Repeat each entry as written and leave the images out of the copy.

■ **Stored data**:
▶

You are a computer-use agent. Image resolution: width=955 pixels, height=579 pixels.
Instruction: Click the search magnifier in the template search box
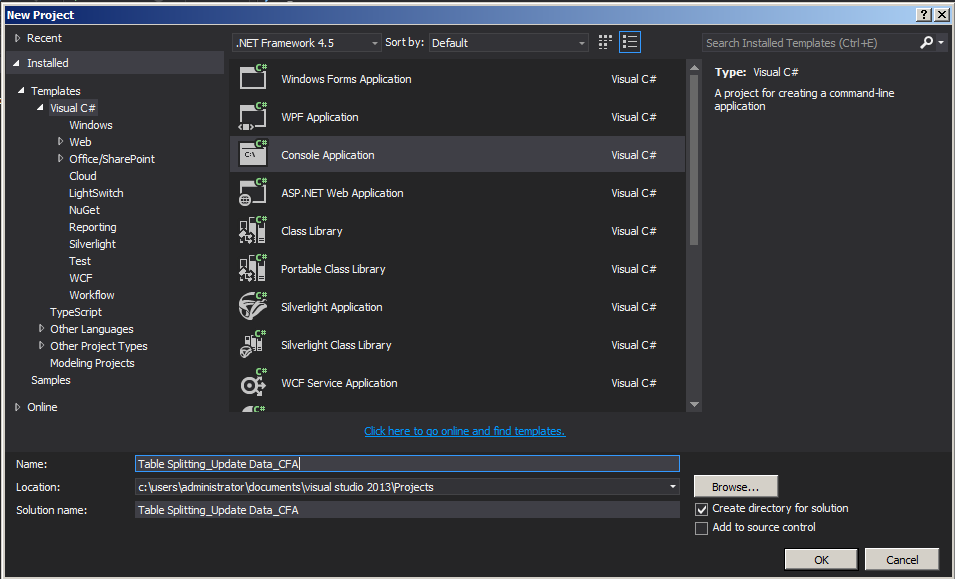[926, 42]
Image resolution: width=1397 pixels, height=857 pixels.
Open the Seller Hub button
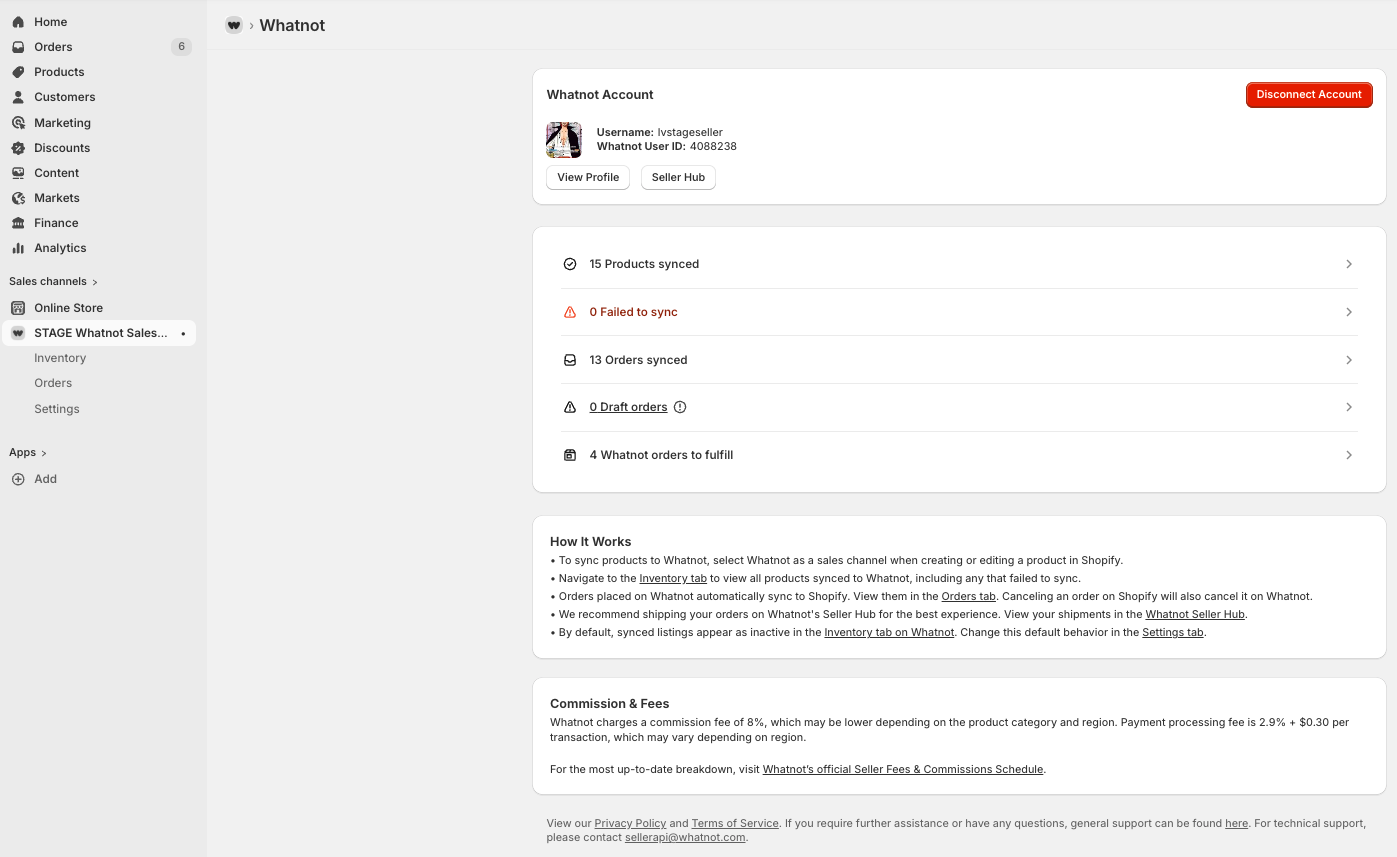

◀

■ **Solution for this exercise**:
You are a computer-use agent. Image resolution: width=955 pixels, height=579 pixels.
Instruction: Click the search magnifier in the template search box
[926, 42]
Image resolution: width=1397 pixels, height=857 pixels.
Open the Seller Hub button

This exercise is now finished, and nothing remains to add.